Tres preocupaciones sobre el balotaje
El profesor Daniel Chasquetti, de la Universidad de la República en Montevideo, ha señalado tres efectos preocupantes del balotaje: la fragmentación partidaria, la polarización política y la formación de gobiernos. En primer lugar, el sistema de doble vuelta promueve la proliferación de candidatos y fragmenta el sistema de partidos, abriendo espacio para figuras individuales ajenas a la política. Algunos analistas creen que los peligros del balotaje solo se contrarrestan con partidos fuertes, pero el balotaje mismo no parece fortalecerlos.

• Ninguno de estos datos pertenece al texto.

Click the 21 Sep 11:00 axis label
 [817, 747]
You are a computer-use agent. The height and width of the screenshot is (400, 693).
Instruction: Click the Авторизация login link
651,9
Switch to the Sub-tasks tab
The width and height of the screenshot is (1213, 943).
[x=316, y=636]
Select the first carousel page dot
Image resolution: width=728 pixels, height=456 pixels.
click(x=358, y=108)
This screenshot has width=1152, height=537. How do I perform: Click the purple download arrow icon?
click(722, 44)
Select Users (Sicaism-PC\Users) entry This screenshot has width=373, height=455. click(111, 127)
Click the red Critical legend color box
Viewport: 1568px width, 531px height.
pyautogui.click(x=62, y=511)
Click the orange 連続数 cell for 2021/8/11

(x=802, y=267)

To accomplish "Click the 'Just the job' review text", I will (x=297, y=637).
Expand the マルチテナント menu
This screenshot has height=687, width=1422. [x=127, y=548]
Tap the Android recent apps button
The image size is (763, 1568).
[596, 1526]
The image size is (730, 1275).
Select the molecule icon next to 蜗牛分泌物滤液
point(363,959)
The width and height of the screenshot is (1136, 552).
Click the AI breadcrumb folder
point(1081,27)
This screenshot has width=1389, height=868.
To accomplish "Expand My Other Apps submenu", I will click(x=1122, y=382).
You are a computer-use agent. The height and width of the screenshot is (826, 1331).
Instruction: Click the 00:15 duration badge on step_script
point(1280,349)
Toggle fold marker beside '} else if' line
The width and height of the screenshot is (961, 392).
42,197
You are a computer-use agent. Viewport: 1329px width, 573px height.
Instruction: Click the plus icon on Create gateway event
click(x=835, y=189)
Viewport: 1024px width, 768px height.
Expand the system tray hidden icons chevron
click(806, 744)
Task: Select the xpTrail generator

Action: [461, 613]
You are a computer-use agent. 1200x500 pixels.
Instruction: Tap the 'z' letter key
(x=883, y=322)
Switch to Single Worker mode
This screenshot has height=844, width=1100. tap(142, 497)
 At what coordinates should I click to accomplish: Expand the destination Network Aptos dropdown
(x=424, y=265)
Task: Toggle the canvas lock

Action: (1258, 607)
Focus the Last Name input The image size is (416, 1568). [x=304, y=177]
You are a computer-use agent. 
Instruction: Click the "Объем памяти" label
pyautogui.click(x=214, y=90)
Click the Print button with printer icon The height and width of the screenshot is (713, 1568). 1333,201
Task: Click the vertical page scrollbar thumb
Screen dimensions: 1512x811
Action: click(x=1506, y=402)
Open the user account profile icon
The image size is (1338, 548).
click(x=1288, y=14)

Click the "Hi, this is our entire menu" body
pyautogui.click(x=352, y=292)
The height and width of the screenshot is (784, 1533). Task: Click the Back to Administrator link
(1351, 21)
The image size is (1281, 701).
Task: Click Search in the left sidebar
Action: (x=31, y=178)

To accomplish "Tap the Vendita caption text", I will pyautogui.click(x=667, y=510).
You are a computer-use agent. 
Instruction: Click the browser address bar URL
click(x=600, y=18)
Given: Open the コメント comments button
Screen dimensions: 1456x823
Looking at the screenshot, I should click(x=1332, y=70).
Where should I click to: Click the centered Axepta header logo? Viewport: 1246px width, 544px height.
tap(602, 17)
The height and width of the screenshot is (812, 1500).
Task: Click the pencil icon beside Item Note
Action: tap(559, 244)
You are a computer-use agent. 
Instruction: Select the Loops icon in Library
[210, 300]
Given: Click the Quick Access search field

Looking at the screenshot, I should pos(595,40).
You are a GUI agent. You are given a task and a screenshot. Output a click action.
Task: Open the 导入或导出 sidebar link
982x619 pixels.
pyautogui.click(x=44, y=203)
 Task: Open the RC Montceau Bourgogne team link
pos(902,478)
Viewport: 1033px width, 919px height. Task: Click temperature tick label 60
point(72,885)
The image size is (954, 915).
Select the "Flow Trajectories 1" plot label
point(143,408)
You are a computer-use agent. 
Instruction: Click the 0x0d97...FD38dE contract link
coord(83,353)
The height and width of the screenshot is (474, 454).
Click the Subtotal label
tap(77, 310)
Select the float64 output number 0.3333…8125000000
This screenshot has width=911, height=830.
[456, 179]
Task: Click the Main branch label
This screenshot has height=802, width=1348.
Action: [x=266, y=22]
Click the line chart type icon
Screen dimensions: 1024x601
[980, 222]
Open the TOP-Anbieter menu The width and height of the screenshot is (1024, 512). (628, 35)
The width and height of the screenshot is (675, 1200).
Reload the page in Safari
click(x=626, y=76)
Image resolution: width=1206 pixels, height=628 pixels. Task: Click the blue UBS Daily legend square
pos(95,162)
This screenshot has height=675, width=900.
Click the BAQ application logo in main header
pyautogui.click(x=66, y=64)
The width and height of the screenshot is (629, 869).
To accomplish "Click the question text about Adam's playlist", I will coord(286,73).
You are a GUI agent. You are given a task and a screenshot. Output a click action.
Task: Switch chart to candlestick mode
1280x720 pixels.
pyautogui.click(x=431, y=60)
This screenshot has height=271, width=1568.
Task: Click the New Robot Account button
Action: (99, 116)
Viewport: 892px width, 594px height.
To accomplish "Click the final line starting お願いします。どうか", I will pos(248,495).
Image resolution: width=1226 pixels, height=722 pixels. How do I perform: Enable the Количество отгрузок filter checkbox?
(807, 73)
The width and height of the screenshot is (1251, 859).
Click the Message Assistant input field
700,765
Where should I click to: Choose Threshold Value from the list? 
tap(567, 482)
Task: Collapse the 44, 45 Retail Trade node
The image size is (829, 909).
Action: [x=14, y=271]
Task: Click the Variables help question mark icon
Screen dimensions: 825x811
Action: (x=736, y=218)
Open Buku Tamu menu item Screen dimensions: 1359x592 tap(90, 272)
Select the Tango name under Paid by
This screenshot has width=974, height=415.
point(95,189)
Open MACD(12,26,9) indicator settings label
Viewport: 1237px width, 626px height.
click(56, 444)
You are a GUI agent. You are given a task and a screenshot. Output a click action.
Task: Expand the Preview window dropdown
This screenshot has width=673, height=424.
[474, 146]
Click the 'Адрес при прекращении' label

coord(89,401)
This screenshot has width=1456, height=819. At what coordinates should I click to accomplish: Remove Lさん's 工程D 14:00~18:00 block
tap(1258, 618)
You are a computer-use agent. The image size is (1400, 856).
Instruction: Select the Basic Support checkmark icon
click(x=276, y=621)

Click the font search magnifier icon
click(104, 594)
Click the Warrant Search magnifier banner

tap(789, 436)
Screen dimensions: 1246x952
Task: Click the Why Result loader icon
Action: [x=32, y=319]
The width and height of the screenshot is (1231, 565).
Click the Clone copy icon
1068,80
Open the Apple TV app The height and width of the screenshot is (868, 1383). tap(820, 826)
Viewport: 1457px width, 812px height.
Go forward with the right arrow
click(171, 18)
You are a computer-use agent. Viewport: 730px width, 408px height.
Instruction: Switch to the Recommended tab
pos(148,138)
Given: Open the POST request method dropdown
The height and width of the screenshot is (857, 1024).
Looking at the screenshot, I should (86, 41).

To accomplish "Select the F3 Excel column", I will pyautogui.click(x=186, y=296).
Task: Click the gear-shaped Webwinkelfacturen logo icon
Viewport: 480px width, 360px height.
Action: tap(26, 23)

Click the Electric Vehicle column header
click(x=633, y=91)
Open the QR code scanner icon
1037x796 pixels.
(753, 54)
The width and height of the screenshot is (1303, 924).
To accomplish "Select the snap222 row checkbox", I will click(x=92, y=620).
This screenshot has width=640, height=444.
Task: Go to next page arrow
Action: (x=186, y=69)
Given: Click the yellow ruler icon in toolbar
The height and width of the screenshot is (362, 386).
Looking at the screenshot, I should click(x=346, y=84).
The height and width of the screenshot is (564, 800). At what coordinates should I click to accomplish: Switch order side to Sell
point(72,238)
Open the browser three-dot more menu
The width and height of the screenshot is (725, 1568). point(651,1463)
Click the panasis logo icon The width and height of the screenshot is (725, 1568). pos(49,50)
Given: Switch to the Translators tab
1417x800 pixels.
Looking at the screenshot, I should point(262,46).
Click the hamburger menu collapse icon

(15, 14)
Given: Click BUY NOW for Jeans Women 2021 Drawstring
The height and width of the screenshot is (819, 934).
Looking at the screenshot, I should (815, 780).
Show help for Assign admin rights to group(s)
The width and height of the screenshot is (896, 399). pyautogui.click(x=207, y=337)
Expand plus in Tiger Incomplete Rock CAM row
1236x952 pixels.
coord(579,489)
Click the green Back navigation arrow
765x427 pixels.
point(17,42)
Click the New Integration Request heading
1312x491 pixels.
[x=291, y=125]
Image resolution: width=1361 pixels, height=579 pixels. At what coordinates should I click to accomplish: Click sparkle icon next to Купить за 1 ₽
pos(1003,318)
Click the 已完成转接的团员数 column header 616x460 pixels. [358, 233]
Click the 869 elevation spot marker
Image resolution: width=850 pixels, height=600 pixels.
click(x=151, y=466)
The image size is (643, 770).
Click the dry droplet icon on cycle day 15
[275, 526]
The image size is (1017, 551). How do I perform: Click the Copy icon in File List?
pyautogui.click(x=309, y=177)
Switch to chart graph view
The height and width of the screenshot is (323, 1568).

En segundo lugar, aunque se argumenta que el balotaje reduce la polarización al forzar a los candidatos a buscar el centro, el sistema tiende a generar bloques polarizantes. En tercer lugar, la legitimidad que otorga al Ejecutivo al asegurar mayorías absolutas puede crear un "apoyo sobredimensionado", como lo llama Chasquetti, que lleva a identificar falsamente al presidente con el "pueblo" y genera choques con el Congreso y el poder judicial.
Un balance poco optimista
Chasquetti concluye que "no parece descabellado creer que las expectativas de estabilidad en el continente se encuentran seriamente amenazadas con la vigencia del balotaje". Si bien ningún sistema electoral es perfecto y los desarrollos políticos no dependen solo de ellos, sería prudente examinar los resultados del balotaje en Colombia con mayor profundidad.